You Won't Harm Me IF You Fool Me

By Federico Echenique and Eran Shmaya 

A decision maker faces a new theory of how certain events unfold over time. The theory matters for choices she needs to make, but possibly the theory is a fabrication. We show that there is a test which is guaranteed to pass a true theory, and which is also conservative: A false theory will only pass when adopting it over the decision maker's initial theory would not cause substantial harm; if the agent is fooled she will not be harmed. We also study a society of conservative decision makers with different initial theories. We uncover pathological instances of our test: a society collectively rejects most theories, be they true or false. But we also find well-behaved instances of our test, collectively accepting true theories and rejecting false. Our tests builds on tests studied in the literature in the context of non-strategic inspectors. 

A Theory of Temptation without Uncertainty

By Madhav Chandrasckher

The paper studies menu choice problems in which the decision maker faces no ex ante un-certainty about her ex post preferences, yet nevertheless exhibits non-trivial menu preferences due to the presence of self-control problems. We introduce a new class of utilities which generalize the Gul-Pesendorfer (2001, 2005) 'No Self-Control' model. The main results in the paper provide utility representation theorems for this class of utilities. 

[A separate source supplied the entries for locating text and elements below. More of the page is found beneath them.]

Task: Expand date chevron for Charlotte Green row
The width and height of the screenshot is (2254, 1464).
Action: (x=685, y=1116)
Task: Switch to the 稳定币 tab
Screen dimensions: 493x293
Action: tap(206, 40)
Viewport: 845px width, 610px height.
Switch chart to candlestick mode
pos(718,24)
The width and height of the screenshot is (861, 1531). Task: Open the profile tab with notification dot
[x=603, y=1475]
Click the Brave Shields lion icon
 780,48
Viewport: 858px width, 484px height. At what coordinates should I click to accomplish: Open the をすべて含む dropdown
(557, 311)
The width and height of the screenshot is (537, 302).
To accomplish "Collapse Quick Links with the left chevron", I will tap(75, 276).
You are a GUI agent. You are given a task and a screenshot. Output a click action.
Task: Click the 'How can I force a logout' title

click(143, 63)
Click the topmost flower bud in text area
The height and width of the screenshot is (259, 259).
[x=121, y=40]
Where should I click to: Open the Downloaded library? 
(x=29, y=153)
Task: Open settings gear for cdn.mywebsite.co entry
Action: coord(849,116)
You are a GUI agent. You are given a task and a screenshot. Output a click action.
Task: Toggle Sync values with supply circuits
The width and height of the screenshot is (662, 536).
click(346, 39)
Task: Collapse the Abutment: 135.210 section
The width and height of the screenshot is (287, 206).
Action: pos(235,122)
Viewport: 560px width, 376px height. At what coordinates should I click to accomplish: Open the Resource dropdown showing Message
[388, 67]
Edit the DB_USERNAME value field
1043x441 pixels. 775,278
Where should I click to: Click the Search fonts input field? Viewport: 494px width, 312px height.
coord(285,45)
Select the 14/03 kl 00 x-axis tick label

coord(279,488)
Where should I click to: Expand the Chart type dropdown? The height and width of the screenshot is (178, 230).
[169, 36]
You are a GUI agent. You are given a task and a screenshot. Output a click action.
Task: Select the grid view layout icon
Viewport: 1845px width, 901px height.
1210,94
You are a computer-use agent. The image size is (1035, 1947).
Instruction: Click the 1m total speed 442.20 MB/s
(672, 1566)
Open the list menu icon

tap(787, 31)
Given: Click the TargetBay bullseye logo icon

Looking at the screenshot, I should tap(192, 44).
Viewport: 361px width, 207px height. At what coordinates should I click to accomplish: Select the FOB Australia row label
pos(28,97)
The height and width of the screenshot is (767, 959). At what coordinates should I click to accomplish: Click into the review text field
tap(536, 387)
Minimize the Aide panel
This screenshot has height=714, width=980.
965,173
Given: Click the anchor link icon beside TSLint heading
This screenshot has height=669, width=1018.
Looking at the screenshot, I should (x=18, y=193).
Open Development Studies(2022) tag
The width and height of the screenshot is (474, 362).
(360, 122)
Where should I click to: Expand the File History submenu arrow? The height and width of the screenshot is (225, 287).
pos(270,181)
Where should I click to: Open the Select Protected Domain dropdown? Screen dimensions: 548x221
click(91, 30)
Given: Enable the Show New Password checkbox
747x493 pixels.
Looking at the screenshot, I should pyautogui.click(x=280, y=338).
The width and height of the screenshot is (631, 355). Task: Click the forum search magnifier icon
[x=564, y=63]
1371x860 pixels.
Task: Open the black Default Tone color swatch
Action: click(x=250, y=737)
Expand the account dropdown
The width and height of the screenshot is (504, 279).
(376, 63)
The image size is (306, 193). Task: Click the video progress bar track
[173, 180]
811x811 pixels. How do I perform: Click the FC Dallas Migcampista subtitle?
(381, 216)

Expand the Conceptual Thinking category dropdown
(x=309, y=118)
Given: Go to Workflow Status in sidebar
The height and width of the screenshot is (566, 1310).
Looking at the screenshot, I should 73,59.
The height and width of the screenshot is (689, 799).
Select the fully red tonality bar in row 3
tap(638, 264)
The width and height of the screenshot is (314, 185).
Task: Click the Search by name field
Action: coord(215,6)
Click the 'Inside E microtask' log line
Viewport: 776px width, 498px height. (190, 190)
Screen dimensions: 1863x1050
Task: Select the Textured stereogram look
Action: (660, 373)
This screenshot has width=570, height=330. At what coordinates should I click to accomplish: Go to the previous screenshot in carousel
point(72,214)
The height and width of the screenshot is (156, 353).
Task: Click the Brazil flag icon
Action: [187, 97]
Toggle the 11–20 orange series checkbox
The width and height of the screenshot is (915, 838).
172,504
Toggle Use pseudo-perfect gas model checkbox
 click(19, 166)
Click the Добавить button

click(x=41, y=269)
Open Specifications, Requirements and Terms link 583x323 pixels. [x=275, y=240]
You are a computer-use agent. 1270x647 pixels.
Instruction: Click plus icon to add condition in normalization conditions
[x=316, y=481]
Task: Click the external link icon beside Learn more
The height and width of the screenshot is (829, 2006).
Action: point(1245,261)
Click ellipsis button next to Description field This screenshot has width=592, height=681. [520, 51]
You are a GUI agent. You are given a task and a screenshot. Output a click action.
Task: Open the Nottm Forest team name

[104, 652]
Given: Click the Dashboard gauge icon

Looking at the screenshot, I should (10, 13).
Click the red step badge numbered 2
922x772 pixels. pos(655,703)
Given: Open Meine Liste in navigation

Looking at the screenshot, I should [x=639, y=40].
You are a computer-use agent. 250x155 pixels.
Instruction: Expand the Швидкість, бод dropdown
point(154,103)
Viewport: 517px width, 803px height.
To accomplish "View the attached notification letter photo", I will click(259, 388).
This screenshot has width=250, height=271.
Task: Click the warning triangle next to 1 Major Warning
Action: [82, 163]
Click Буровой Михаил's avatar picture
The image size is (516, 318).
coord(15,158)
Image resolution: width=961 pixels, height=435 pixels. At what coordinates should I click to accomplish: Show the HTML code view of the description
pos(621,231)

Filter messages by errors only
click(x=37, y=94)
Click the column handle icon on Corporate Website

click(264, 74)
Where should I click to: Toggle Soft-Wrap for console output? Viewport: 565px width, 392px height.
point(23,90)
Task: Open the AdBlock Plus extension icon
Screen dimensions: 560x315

Monotone Comparative Statics for Games With 

Strategic Substitutes


By Sunanda Roy and Tarun Sabarwal

Under some conditions, parameterized games with strategic substitutes exhibit monotone comparative statics of equilibria. These conditions relate to a tradeoff between a direct parameter effect and an opposing, indirect strategic substitute effect. If the indirect effect does not dominate the direct effect, monotone comparative statics of equilibria are guaranteed. These conditions are available for best-response functions, differentiable payoff functions, and general payoff functions. Results are extended to payoff functions that my yield best-response correspondences. The analysis applies to asymmetric equilibria. Several examples are provided.